Menurut Khaufman (1989) yang dikutip oleh Ilyas (1999) aktivitas fisik dapat menyebabkan terjadinya peningkatan pemakaian glukosa, sehingga secara tidak langsung hal ini menyebabkan penurunan kadar gula darah dan penurunan berat badan. Penanganan secara serius menghindari komplikasi jangka panjang yakni morbiditas dan mortalitas, sehingga penderita Diabetes Melitus dapat hidup lebih lama dan bahagia, jumlah hari sakit dapat ditekan, mampu merawat dirinya sendiri, dapat berperan aktif dalam masyarakat serta produktif (Basuki, 1999). Tujuan pengelolaan Diabetes Melitus jangka pendek adalah hilangnya berbagai keluhan atau gejala Diabetes Melitus sehingga penderita dapat menikmati kehidupan yang sehat dan nyaman. Tujuan tersebut dapat dicapai dengan mengontrol metabolik yang baik yang dicerminkan dengan normalnya kadar glukosa dalam darah melalui kontrol diet makanan dan aktivitas fisik (Syahbudin, 2002).

Prinsip pemberian diet diabetes adalah 3 (tiga) J yaitu: Jenis, Jumlah, dan Jadwal makanan. Prinsip 3 J tersebut juga dianjurkan bagi penderita Diabetes Melitus yang menjalani rawat jalan. Jenis dan Jumlah bahan makanan yang dikonsumsi harus benar-benar diperhatikan, demikian halnya dengan Jadwal atau waktu mengkonsumsi makanan. Menurut Salman (2003) dalam penelitiannya membuktikan bahwa penderita Diabetes Melitus yang menerapkan standar diet asupan zat gizi sesuai standar kebutuhan tubuhnya, terutama zat gizi makro maka kadar glukosa darahnya dapat dikendalikan atau terkontrol.

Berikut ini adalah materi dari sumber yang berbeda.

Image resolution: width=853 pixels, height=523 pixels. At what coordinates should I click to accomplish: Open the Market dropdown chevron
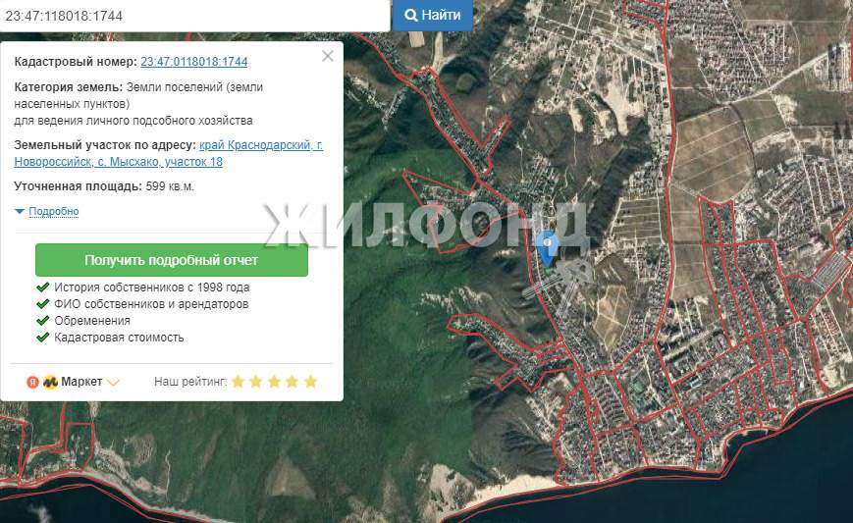(113, 383)
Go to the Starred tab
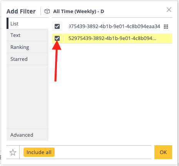179x166 pixels. click(27, 59)
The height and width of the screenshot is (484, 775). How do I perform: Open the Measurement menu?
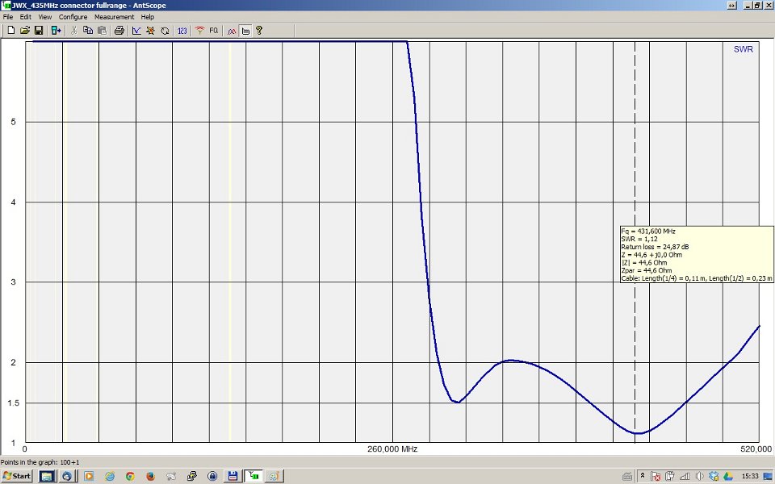point(114,17)
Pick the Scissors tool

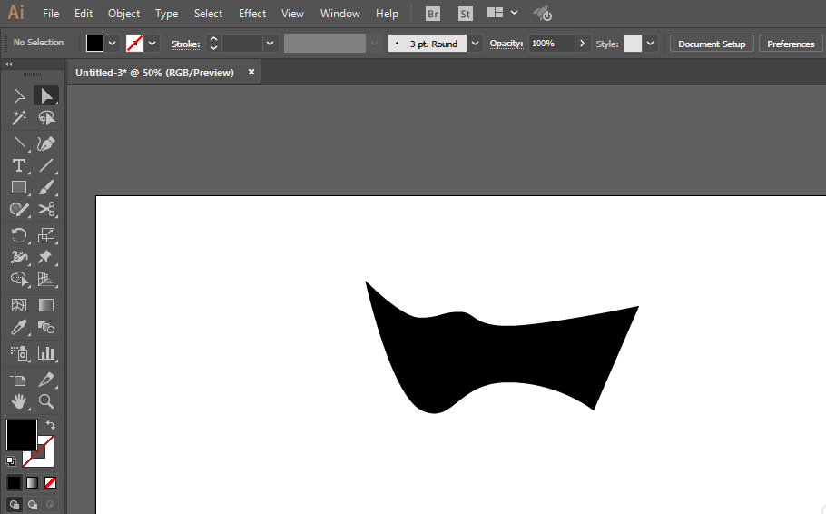[x=46, y=210]
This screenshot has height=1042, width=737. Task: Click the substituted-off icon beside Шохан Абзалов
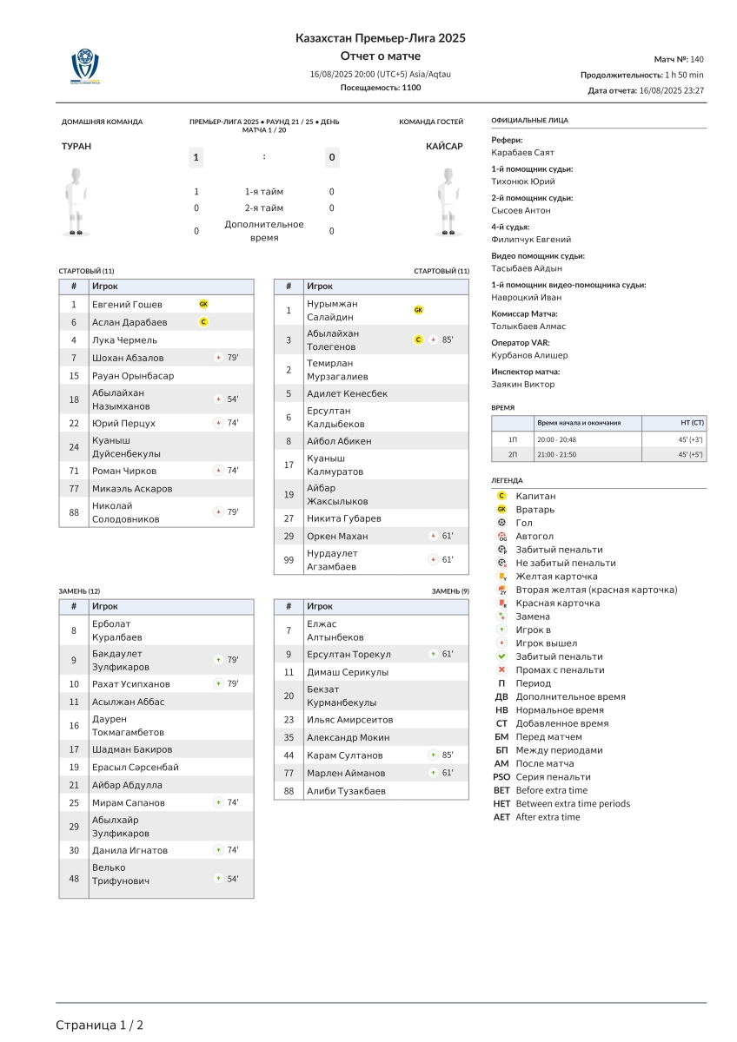pos(218,358)
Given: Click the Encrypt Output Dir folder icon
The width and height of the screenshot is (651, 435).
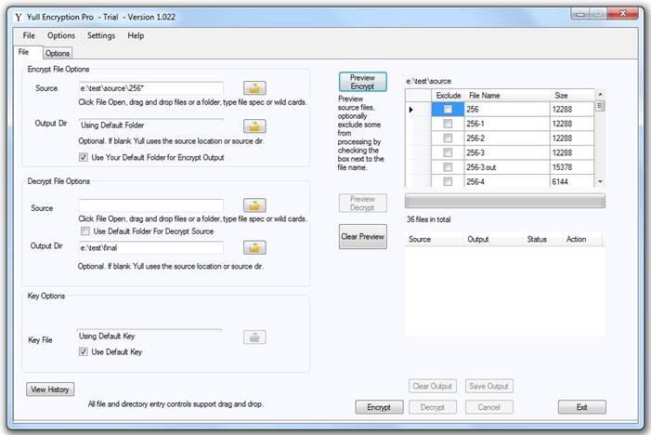Looking at the screenshot, I should 254,125.
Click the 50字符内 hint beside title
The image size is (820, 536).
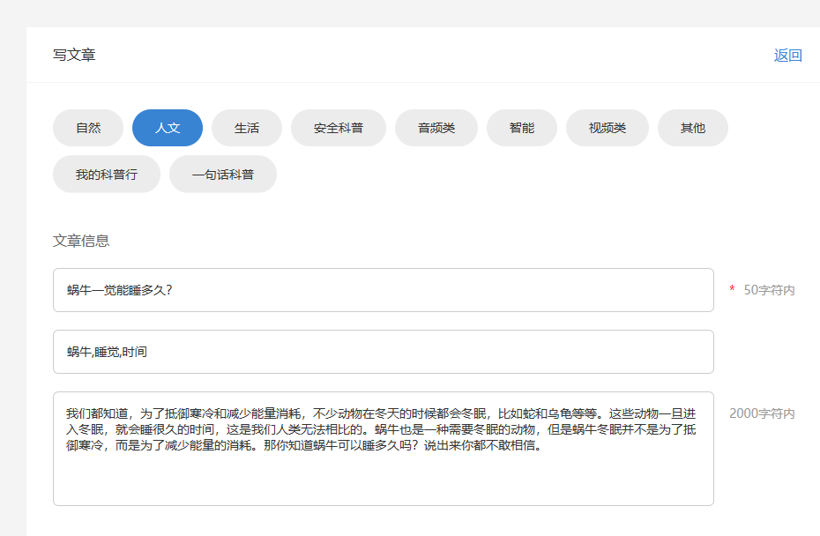coord(769,290)
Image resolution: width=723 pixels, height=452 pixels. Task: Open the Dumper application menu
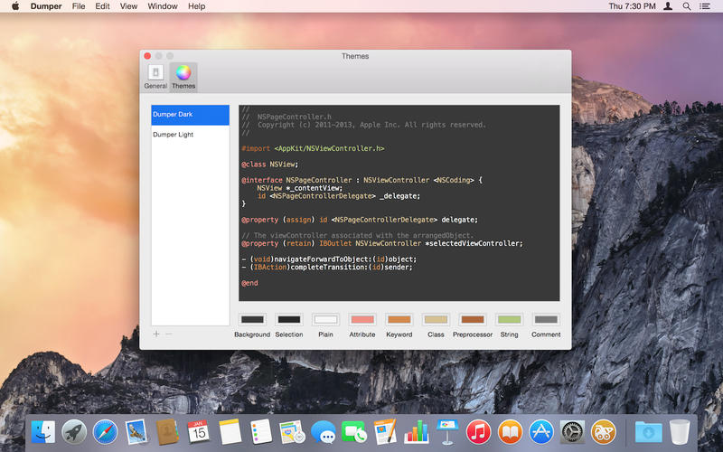(x=46, y=6)
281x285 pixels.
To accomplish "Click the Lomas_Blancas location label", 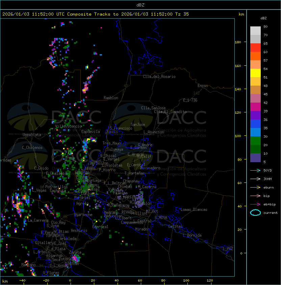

Dari hasil penelitian Waspadji (2003), membuktikan bahwa setiap bahan makanan mempunyai pengaruh yang berbeda terhadap kenaikan kadar glukosa darah, karena faktor sifat bahan makanan itu sendiri maupun cara memasak atau penyajiannya. Adanya perbedaan tersebut sangat penting untuk diperhatikan dalam pengaturan diet seseorang, agar didapatkan pengendalian glukosa darah seoptimal mungkin dan akhirnya mengarah pada pengendalian penyakit Diabetes Melitus dengan komplikainya.

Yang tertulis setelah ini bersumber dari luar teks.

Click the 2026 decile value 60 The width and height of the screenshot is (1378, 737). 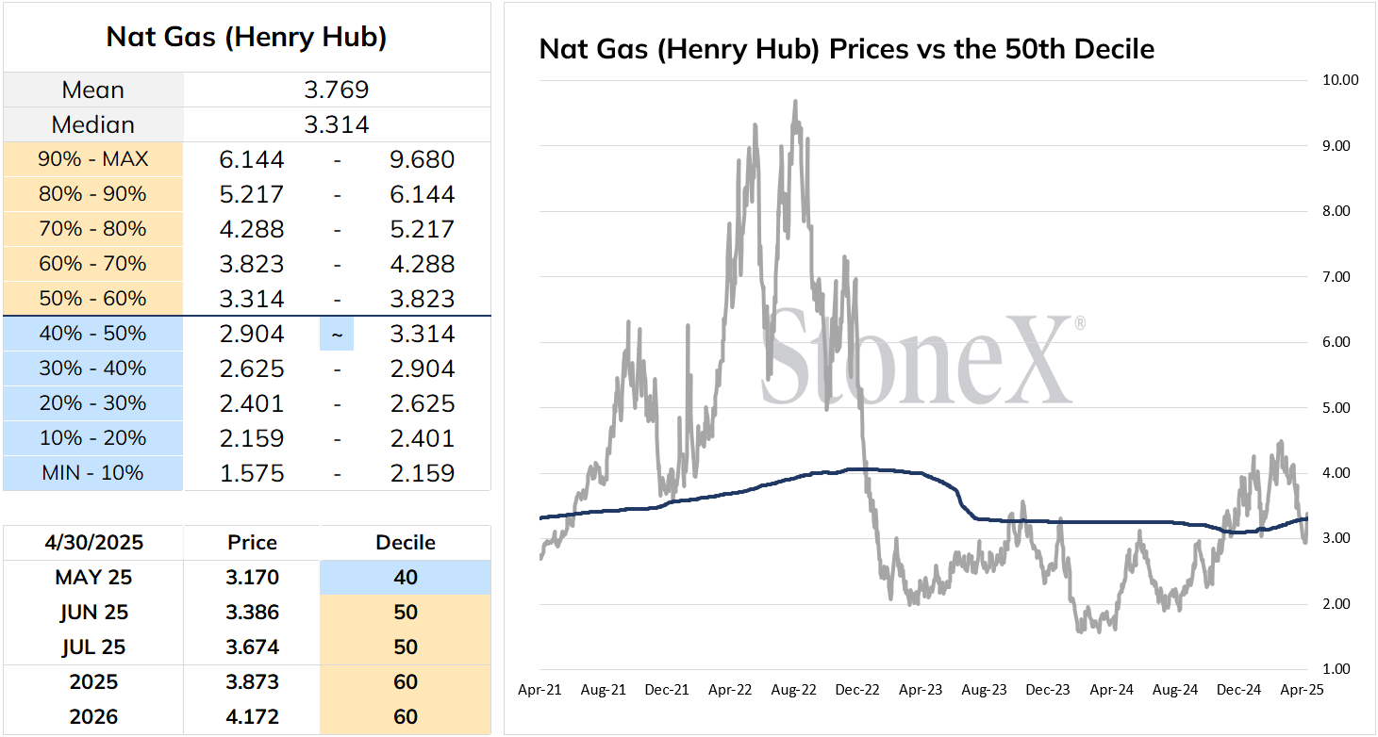pyautogui.click(x=406, y=717)
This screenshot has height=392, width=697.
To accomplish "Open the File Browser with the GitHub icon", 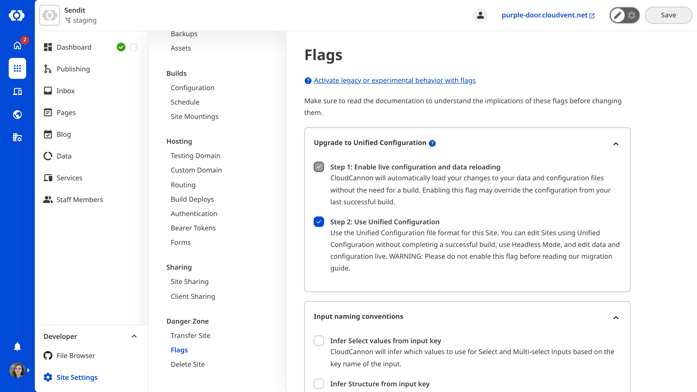I will coord(48,355).
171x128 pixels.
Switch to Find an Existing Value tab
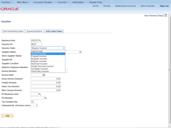[x=13, y=31]
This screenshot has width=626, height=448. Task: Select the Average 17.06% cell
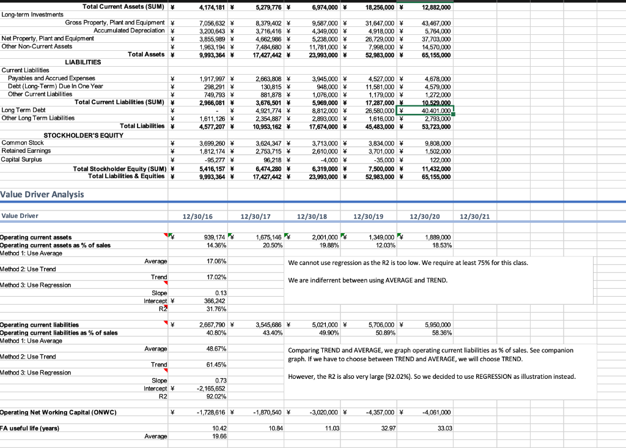[197, 261]
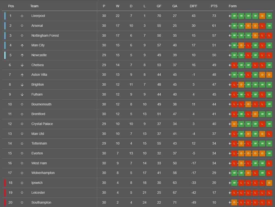Click Liverpool's orange D form badge
Image resolution: width=275 pixels, height=207 pixels.
click(262, 16)
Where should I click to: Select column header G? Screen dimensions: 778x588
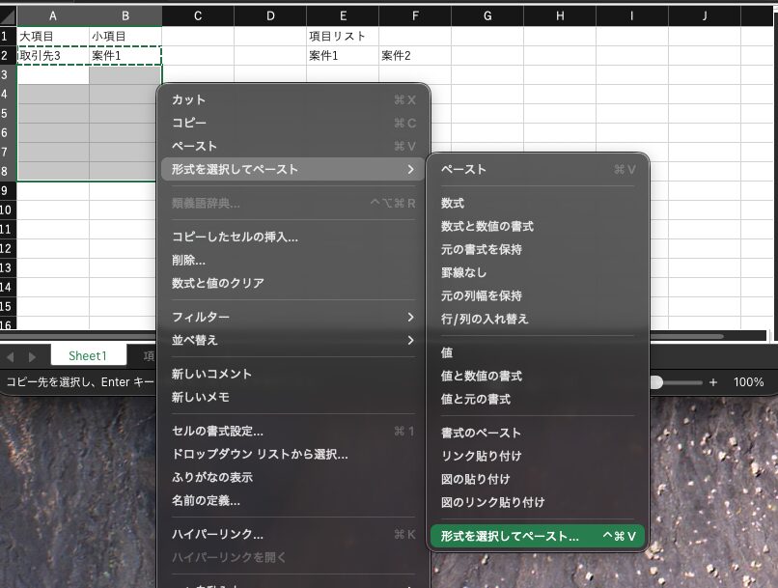(x=487, y=15)
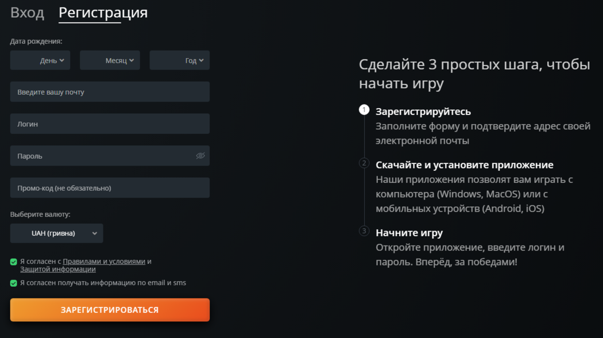Click the step 1 numbered circle icon
This screenshot has height=338, width=603.
(x=364, y=110)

Berdasarkan data yang diperoleh Di PUSKESMAS Bantul I Kabupaten Bantul Yogyakarta jumlah penderita Diabetes Melitus yang berkunjung selama bulan Januari sampai bulan juni 2008 tercatat 344 orang penderita dengan 1250 pengunjung dari 11.838 jumlah keseluruhan pengunjung, yang terdiri dari 672 orang laki-laki dan 578 oarang diantaranya adalah perempuan. Jadi jumlah penderita Diabetes Melitus sebanyak 344 per 11.838 jumlah total pengunjung yang datang untuk melakukan pengobatan Di PUSKESMAS Bantul I Yogyakarta.

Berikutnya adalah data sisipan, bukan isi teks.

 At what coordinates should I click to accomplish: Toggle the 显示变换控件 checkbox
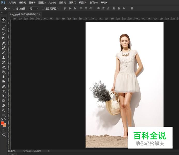click(x=43, y=9)
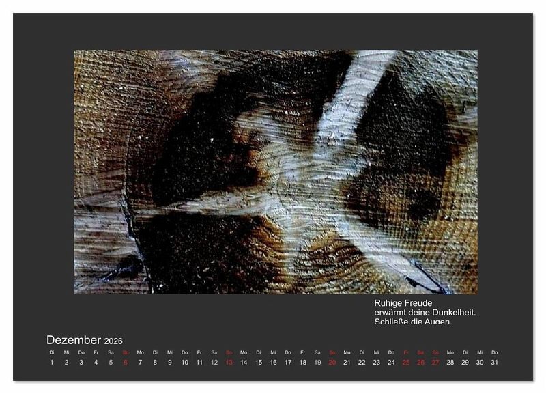Click date 24 in the calendar
The width and height of the screenshot is (546, 394).
(x=391, y=363)
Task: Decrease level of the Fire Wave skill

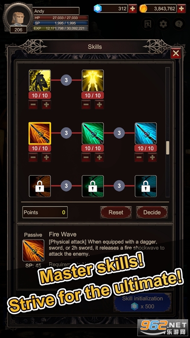Action: 33,157
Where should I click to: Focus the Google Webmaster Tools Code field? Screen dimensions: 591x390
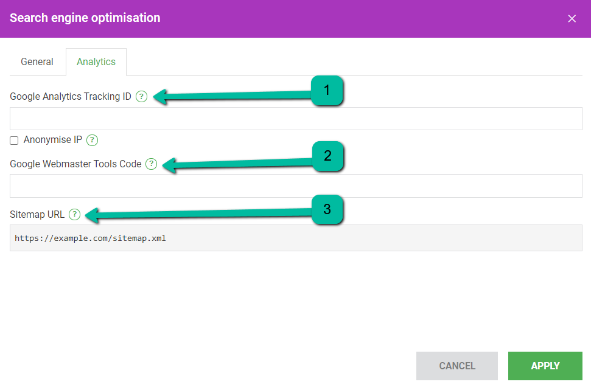click(296, 186)
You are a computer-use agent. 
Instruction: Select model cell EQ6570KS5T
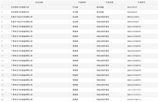pyautogui.click(x=132, y=7)
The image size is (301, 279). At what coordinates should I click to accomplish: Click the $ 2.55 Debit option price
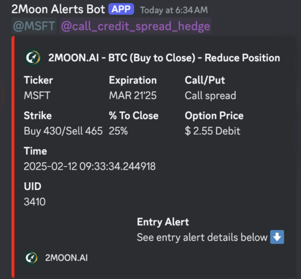[x=212, y=131]
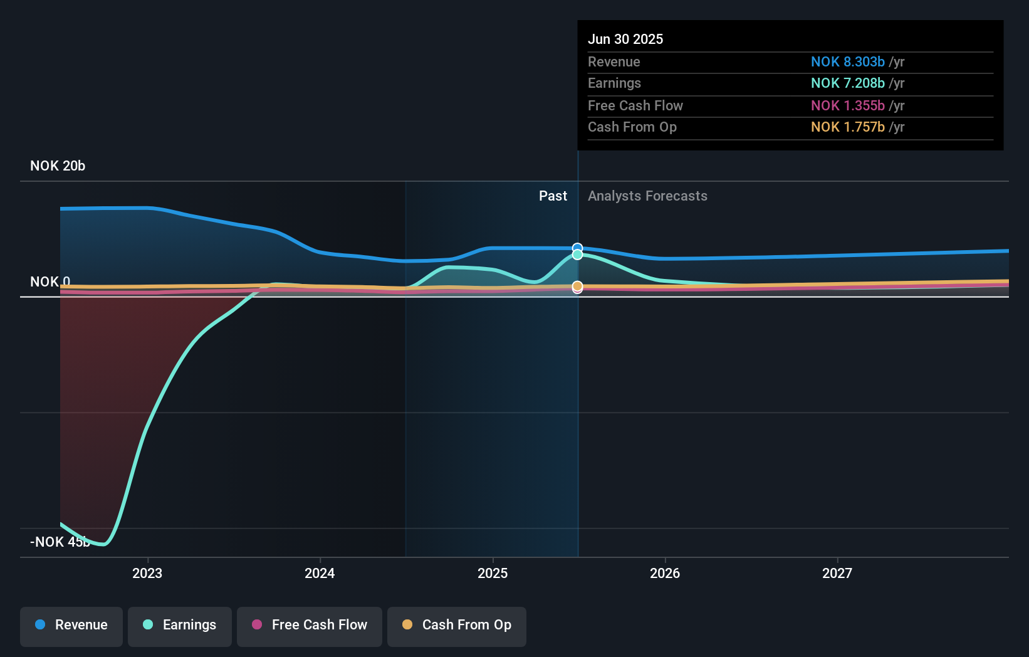Image resolution: width=1029 pixels, height=657 pixels.
Task: Expand the Analysts Forecasts section
Action: pyautogui.click(x=647, y=196)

Dari hasil wawancara yang dilakukan peneliti saat studi pendahuluan pada 7 responden penderita Diabetes Melitus yang datang berkunjung untuk melakukan pengobatan Di PUSKESMAS Bantul I Yogyakarta, mereka mengatakan bahwa selama ini dilakukan program pengelolaan penderita Diabetes Melitus yaitu Memberikan jadwal pola diet, Memberikan jadwal kebugaran jasmani, Memberikan obat diabetes sesuai dengan indikasi dari dokter, Melakukan pemeriksaan glukosa darah secara rutin, Memantau setiap ada keluhan dan Memeriksakan atau Kontrol ke pusat pelayanan kesehatan terdekat. Mereka mengatakan bahwa mereka jarang memperhatikan pola diet dan olahraga pada penderita Diabetes Melitus dan hanya memeriksakan penderita deabetes Melitus jika ada keluhan, sehingga gula darahnya sudah meningkat diatas normal pada saat dilakukan pemeriksaan. Dari masalah yang melatarbelakang tersebut, maka peneliti tertarik untuk meneliti tentang: ”Hubungan Aktivitas Fisik dan Kepatuhan Diet terhadap Kadar Gula Darah pada penderita Diabetes Melitus Di Puskesmas Bantul I Yogyakarta.”.